Однако радость улетучилась быстро. В том, что мы сделались жертвами нелепого заблуждения, а потом все прояснилось, ничего хорошего, в сущности не было. Теперь предстояло осмыслить действительное положение вещей, и Ленка первая спросила о главном:
— А сколько же все-таки будут жить эти стерильные люди?
— Сколько? — академик выдержал театральную паузу и сообщил: — Лет около ста. Независимо от возраста, в котором произведена вакцинация.
— Мало, — сказал Альтер.
— Нахал, — возмутилась Алена. — Сотня лет в молодом теле!
— Я не нахал, я бессмертный. Для бессмертного любая цифра мала.
— А от чего будет наступать смерть? — спросил я.

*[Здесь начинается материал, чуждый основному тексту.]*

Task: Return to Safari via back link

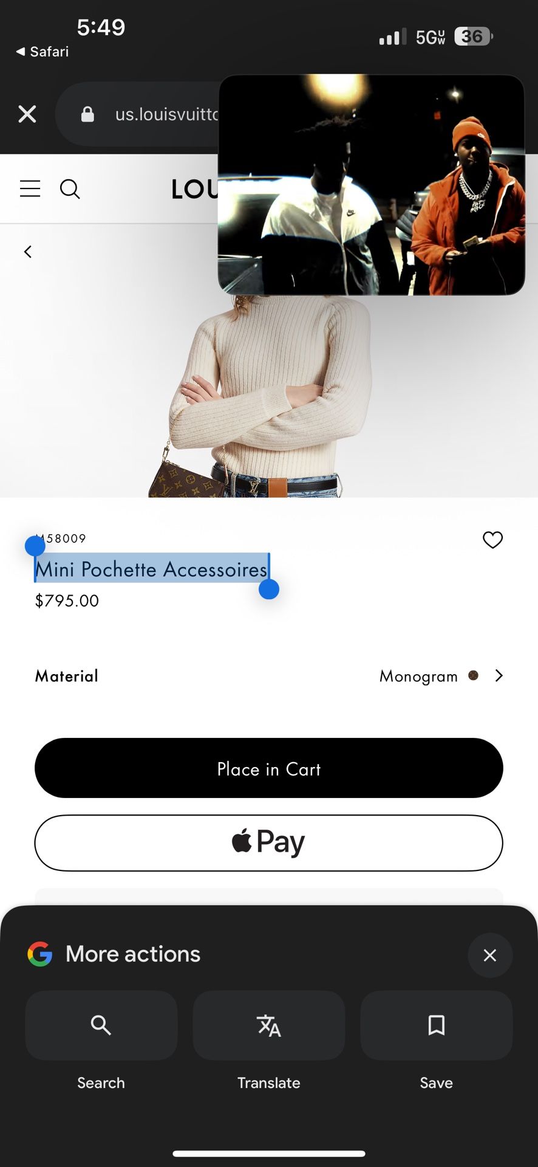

— От старости, — сказал Угрюмый. — Удивляетесь? От мгновенной старости. Понимаете, в ваших головах стоят регуляторы из оранжита как бы неограниченной емкости. Как они устроены, я не знаю. Причем, пересадить их никому нельзя — каждый регулятор сугубо индивидуален. А в наших головах емкость регуляторов ограничена. Оранжит берет на себя все ошибки в работе генетического аппарата, но, к сожалению, накапливает их. Этот регулятор представляет собой как бы портрет Дориана Грэя, только уничтожается он сам, автоматически. Ну, и конечно, внешнего старения, как в романе Уайлда, мы наблюдать не будем. Будет что-то вроде обширного инсульта.
— Страшно, — сказала Ленка.
— Да, — согласился Угрюмый, — это высокая цена за долгую молодость. Но, по-моему, можно заплатить и побольше.
— А мы и платим побольше, — сердито заметила Алена.
— Верно, девочки, — не спорил Угрюмый, — стерильность — вторая плата, и тоже высокая, но это — регулятор рождаемости. Иначе за восемьдесят с лишним лет половой зрелости мы расплодимся, как тараканы. А перенаселение, братцы, проблема непростая даже при полном изобилии.